+++ Available records +++

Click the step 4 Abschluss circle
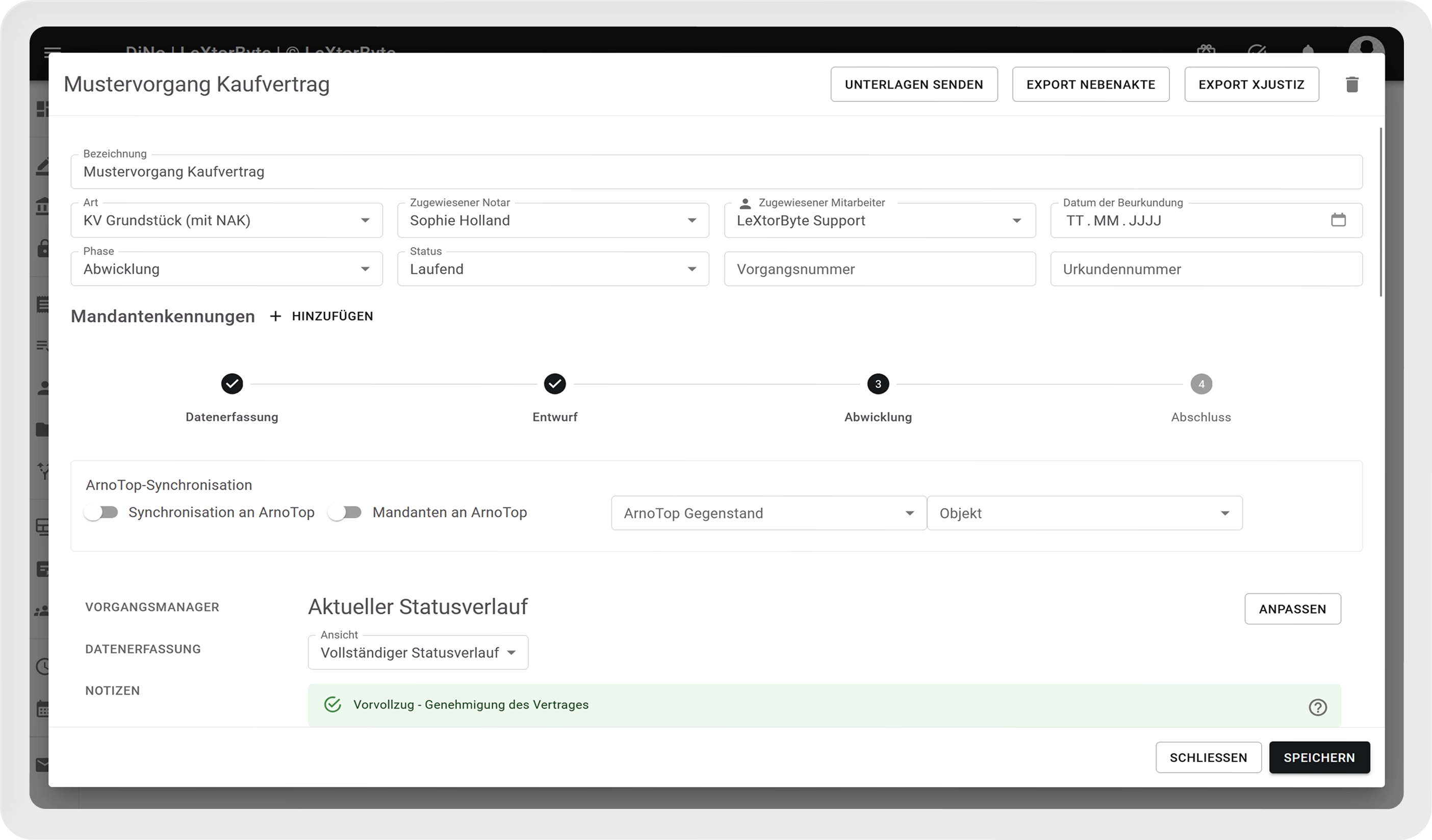The image size is (1432, 840). (1200, 384)
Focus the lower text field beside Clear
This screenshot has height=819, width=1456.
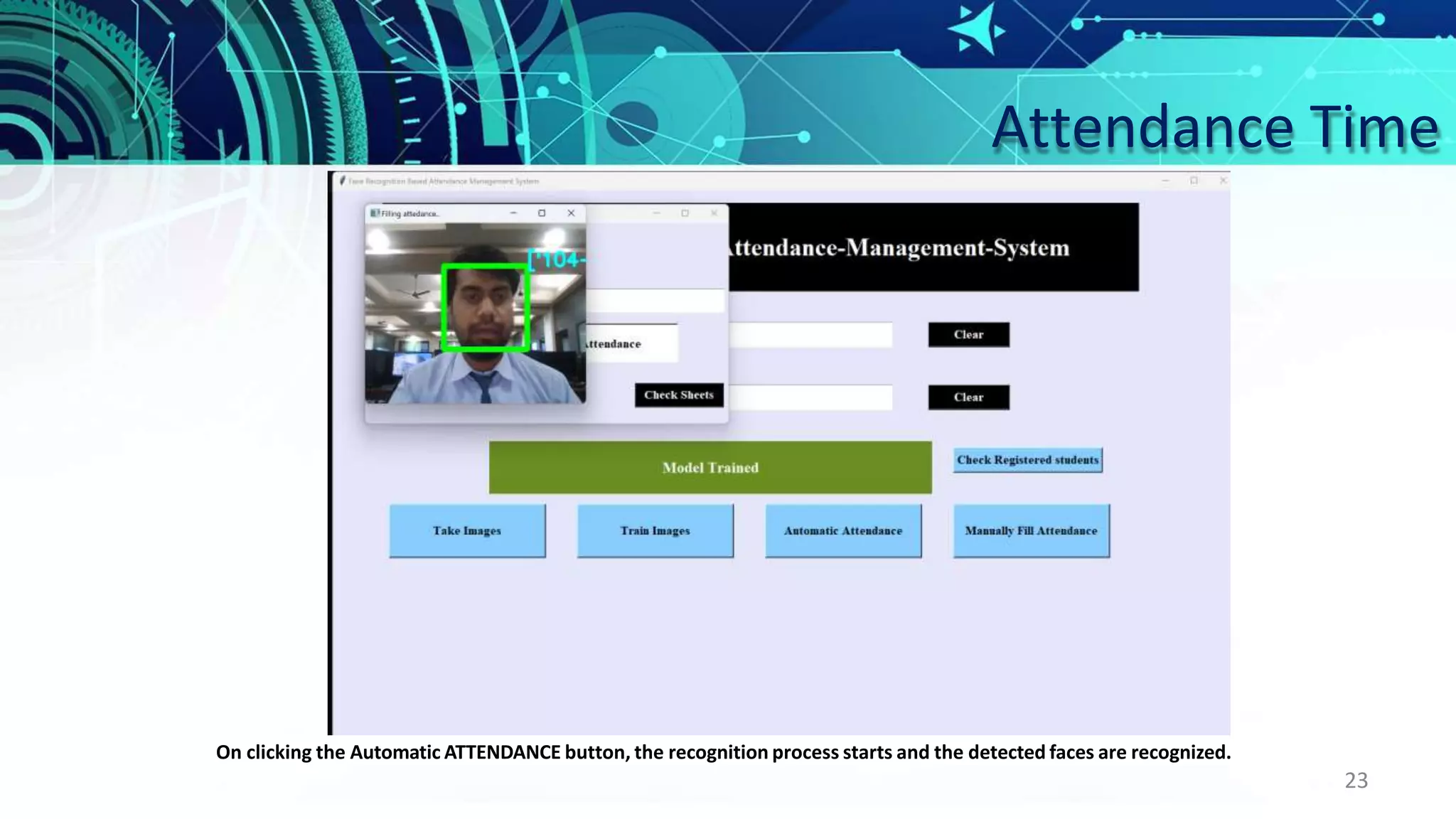tap(810, 397)
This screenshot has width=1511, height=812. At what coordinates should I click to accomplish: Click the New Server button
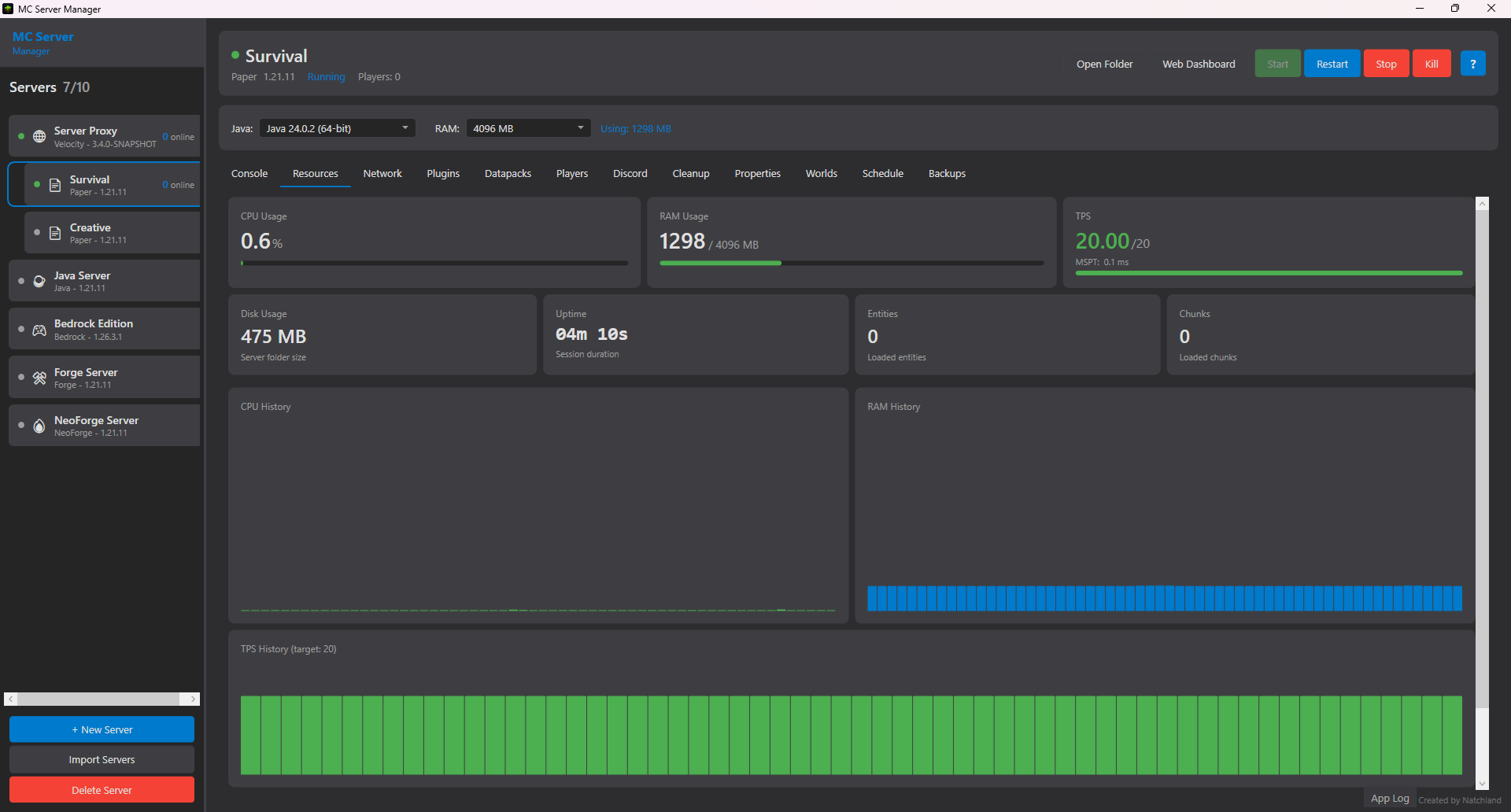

+++

- _Brief_:
Omitting all pictures, copy the preceding entries without any alteration.

- _Output for this task_:
Click the step 4 Abschluss circle
The image size is (1432, 840). (1200, 384)
Focus the lower text field beside Clear
This screenshot has height=819, width=1456.
tap(810, 397)
This screenshot has width=1511, height=812. At what coordinates should I click to accomplish: Click the New Server button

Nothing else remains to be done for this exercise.